I believe that there are significant and relevant distinctions that exist between joint representation cases and dual representation cases, none of which have been explored by the panel. In this statement sur petition for rehearing, I do not think it appropriate to explicate all of the differences which exist. That task is for the panel. I think it important, however, to point out that at the very least, actual prejudice must be found before relief may be afforded on a dual representation claim of the type advanced by Sullivan. I do not believe that the mere possibility of prejudice, which is the standard under Hart for a case involving joint representation, should be woodenly applied in a case where the defendants were tried separately in individual trials.
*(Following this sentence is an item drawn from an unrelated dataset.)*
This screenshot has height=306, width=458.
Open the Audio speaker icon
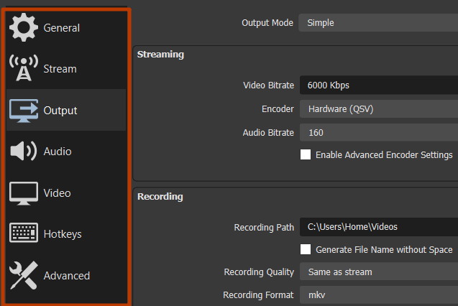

Moreover, I believe that a defendant who claims that his attorney's representation of other persons at different and discrete trials, deprived him of effective assistance of counsel at his own trial, must show that he suffered actual prejudice which would have had a material effect on the outcome of his own trial.
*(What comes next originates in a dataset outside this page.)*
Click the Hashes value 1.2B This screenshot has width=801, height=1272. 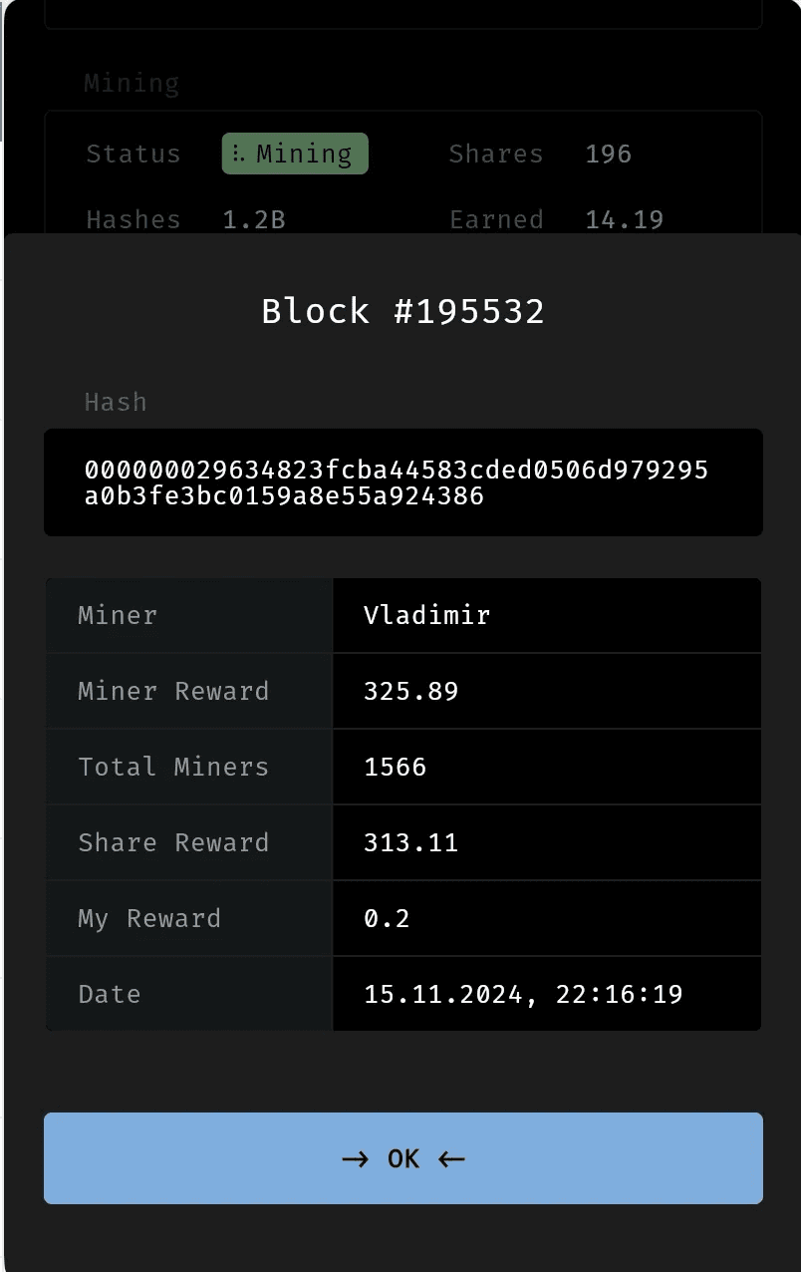254,219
Whether or not the "finding" by the Sullivan panel of actual prejudice is an appropriate or correct finding in the circumstances of this case does not diminish my concern for the standard enunciated in the opinion. I observe that, prior to this case, we have never established any standard for the standard enunciated in the opinion. I observe that, prior to this case, we have never established any standard for a dual representation claim, and that to my knowledge, no other Circuit has formulated such a standard. Our decision will affect the conduct of attorneys and litigants in innumerable multi-defendant cases. I therefore believe that it should be the court en banc which formulates the appropriate standard for cases involving claims of dual representation.
We should not be oblivious to the practical implications of the panel's decision either. In the wake of Sullivan, which disregards the prerequisites articulated in Hart for a finding of state action and at the same time permits a conflict of interest in a dual representation case to be predicated on the mere possibility of prejudice, however remote, it will be necessary for prosecutors and trial court judges within our jurisdiction to insist that co-defendants never be represented by the same privately retained counsel, even when they are to be tried separately. If prosecutors and judges fail to insist upon separate representation, they run the risk of having convictions overturned, as trial strategy decisions by the attorney, which in retrospect may arguably be seen as favoring one of his clients over the other, are attributed to the state for purposes of the sixth and fourteenth amendments, "even if the defense strategy actually chosen would not be subject to attack on the ground of ineffective assistance of counsel had the choice been made by independent counsel." Slip op. at 14-15.
It is for these reasons that I have voted to grant the petition for rehearing.